§ **Tasks to perform**
A: Answer these questions about the comment thread:
(i) By what month and year had the market retraced 60% of its initial fall?
(ii) Who is head of prudential supervision at the New Zealand Reserve Bank?
(iii) How is the friend's lady friend in Beijing described?
B: Please copy the comment thread word for word, from "If this is any" to "pain in China?".

§ **Text shown**
#####

I suspect this time however,the bad stuff will start blindingly fast,and,after the "trigger" event,

[either a start of a Iranian/US confrontation,or a butterfly fart,as some chaos theory people believe]

Things will come unglued really really fast...

Its a very good idea to start to stockpile[NOW!},prep for disruptions,think some about how you,[and yours] are going to eat when the trucks stop....


snuffy

Anonymous said...

In regard to the question - "When does the big leg down start?" - take a look at the link I've attached to my name (no relation).

Ignore the article it comes from, just look at the graph of stock prices from 1929 to 1934.

You can see that the market retraced 60% of the initial fall by June 1930, and as late as a year after the crash it looked like a bottom had been reached.

Then the real slide starts.

If this is any guide (the psychology of denial, perhaps?) we could well see the market hold up until the first aniversary of the recent top - Novemember, in our case.

Anonymous said...

Feeling the pain in China?

I know the US press loves :D!!!! CHINA! Nothing ever bad happens there... right?

I have a good friend who talks to his lady friend almost daily (a respected academic lawyer in Beijing). People are losing everything in the Shanghai meltdown. They all leveraged themselves to the hilt and got in too late to make any money, no one expected the market to crash like it has. Sound familiar?

China is heading into a massive depression. Do not let the la la land gang tell you any different.

When the Olympic tide goes out, most of the boom boom will be going with it.

Anonymous said...

It looks like central banks around the world have decided to emulate Bernacke by establishing a facility where Residential Mortgage-Backed Securities could be accepted from financial institutions as collateral for cash.

The New Zealand Reserve Bank today set up such a facility. Its head of prudential supervision, Toby Fiennes, said,"This facility, like those used by other central banks, has been designed in case the global credit markets deteriorate further and make cash difficult to access. But the likelihood of this being needed remains extremely low," [Yeah, right!]

He also stated, "We are monitoring the situation closely and are in regular contact with key players, including other regulatory authorities."
see: http://www.stuff.co.nz/4664003a13.html

EBrown said...

#####

(Stored items)

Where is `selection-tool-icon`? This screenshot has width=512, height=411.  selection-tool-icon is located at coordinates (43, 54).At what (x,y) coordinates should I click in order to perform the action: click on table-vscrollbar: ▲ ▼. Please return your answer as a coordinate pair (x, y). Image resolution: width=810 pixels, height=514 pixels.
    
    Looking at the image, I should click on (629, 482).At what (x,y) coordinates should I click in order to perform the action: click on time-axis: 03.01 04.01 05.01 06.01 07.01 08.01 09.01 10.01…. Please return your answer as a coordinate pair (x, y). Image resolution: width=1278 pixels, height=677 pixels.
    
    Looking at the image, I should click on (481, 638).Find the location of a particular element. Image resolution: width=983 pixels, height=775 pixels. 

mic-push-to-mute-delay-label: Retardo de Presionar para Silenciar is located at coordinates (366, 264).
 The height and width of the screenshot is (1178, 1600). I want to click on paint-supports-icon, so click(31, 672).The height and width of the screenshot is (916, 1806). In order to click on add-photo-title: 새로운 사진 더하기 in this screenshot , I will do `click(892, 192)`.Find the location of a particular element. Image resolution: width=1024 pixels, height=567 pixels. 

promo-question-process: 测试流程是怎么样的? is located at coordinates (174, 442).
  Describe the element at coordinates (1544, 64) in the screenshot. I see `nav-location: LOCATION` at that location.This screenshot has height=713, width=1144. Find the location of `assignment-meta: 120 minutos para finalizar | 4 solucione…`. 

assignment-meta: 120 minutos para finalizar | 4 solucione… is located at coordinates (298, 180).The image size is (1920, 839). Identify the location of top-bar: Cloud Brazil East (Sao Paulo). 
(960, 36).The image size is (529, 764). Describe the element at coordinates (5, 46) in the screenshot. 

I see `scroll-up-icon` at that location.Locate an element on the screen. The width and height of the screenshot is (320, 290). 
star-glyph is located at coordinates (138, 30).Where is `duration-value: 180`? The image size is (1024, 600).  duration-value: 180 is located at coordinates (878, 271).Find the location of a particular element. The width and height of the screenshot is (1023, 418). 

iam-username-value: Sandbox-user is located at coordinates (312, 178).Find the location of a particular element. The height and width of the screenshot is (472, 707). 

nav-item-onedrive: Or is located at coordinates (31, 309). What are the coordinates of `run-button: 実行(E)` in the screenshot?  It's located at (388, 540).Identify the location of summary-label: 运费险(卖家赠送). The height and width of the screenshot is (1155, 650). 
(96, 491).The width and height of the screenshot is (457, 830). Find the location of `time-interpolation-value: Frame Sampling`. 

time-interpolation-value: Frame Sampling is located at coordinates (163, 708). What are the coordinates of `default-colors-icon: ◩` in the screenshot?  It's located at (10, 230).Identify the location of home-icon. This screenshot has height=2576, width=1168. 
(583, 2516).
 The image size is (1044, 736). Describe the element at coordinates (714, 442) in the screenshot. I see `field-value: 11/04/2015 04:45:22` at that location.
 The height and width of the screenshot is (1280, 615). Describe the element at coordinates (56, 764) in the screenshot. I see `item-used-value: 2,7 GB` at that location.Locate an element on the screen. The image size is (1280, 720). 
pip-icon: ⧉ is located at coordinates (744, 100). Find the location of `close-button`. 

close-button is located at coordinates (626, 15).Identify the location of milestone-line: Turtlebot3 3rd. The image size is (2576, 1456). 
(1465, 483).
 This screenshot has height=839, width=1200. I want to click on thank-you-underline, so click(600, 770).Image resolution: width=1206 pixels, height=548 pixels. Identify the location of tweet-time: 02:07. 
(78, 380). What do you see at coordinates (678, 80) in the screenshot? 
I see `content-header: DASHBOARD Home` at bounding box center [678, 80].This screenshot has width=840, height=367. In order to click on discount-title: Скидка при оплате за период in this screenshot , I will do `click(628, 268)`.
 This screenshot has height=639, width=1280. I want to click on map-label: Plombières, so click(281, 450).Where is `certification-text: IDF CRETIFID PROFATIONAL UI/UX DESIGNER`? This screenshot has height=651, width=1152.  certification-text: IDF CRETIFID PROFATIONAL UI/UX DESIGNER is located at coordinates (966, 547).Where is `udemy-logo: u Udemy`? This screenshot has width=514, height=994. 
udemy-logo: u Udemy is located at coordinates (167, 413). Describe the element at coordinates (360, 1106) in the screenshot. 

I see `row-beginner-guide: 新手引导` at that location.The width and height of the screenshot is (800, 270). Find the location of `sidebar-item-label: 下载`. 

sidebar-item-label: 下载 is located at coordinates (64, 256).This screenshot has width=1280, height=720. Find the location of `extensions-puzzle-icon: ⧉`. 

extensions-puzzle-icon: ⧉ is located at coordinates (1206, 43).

#####

§ **Answer section**
A:
(i) June 1930
(ii) Toby Fiennes
(iii) As a respected academic lawyer in Beijing

B:
If this is any guide (the psychology of denial, perhaps?) we could well see the market hold up until the first aniversary of the recent top - Novemember, in our case.

Anonymous said...

Feeling the pain in China?